MATERIALS PROVIDED:
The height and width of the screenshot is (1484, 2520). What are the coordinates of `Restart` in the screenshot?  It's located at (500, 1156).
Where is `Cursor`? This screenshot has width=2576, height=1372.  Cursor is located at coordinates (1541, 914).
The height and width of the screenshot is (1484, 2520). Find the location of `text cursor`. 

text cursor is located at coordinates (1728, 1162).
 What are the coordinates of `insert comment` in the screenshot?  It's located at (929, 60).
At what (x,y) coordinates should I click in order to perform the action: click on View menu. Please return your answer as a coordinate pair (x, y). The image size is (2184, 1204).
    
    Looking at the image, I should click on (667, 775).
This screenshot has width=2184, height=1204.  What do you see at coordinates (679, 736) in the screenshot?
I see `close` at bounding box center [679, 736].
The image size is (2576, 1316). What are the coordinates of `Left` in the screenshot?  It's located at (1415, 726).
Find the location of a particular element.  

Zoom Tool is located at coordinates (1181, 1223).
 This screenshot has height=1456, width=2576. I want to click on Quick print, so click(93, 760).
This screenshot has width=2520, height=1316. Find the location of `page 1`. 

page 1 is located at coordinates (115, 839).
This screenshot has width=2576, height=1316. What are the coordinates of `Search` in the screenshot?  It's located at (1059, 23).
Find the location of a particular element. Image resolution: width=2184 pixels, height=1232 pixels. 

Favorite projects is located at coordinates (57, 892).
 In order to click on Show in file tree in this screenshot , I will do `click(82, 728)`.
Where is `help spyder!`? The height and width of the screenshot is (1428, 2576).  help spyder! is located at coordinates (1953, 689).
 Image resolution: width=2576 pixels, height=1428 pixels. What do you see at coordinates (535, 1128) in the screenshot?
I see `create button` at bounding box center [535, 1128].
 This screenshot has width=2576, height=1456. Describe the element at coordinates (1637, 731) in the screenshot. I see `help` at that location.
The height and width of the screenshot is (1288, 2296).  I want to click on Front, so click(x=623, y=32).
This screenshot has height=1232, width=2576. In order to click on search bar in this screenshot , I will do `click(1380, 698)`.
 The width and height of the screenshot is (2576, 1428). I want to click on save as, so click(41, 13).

AIM OF THE EXERCISE: Rewrite the listing above with every "Find the location of" changed to "Locate" and nothing else altered.

COMPLETE OUTPUT:
The height and width of the screenshot is (1484, 2520). What are the coordinates of `Restart` in the screenshot?  It's located at (500, 1156).
Where is `Cursor`? This screenshot has width=2576, height=1372.  Cursor is located at coordinates (1541, 914).
The height and width of the screenshot is (1484, 2520). Locate `text cursor`. 

text cursor is located at coordinates (1728, 1162).
 What are the coordinates of `insert comment` in the screenshot?  It's located at (929, 60).
At what (x,y) coordinates should I click in order to perform the action: click on View menu. Please return your answer as a coordinate pair (x, y). The image size is (2184, 1204).
    
    Looking at the image, I should click on (667, 775).
This screenshot has width=2184, height=1204.  What do you see at coordinates (679, 736) in the screenshot?
I see `close` at bounding box center [679, 736].
The image size is (2576, 1316). What are the coordinates of `Left` in the screenshot?  It's located at (1415, 726).
Locate a particular element.  

Zoom Tool is located at coordinates (1181, 1223).
 This screenshot has height=1456, width=2576. I want to click on Quick print, so click(93, 760).
This screenshot has width=2520, height=1316. Locate `page 1`. 

page 1 is located at coordinates (115, 839).
This screenshot has width=2576, height=1316. What are the coordinates of `Search` in the screenshot?  It's located at (1059, 23).
Locate a particular element. Image resolution: width=2184 pixels, height=1232 pixels. 

Favorite projects is located at coordinates (57, 892).
 In order to click on Show in file tree in this screenshot , I will do `click(82, 728)`.
Where is `help spyder!`? The height and width of the screenshot is (1428, 2576).  help spyder! is located at coordinates (1953, 689).
 Image resolution: width=2576 pixels, height=1428 pixels. What do you see at coordinates (535, 1128) in the screenshot?
I see `create button` at bounding box center [535, 1128].
 This screenshot has width=2576, height=1456. Describe the element at coordinates (1637, 731) in the screenshot. I see `help` at that location.
The height and width of the screenshot is (1288, 2296).  I want to click on Front, so click(x=623, y=32).
This screenshot has height=1232, width=2576. In order to click on search bar in this screenshot , I will do `click(1380, 698)`.
 The width and height of the screenshot is (2576, 1428). I want to click on save as, so click(41, 13).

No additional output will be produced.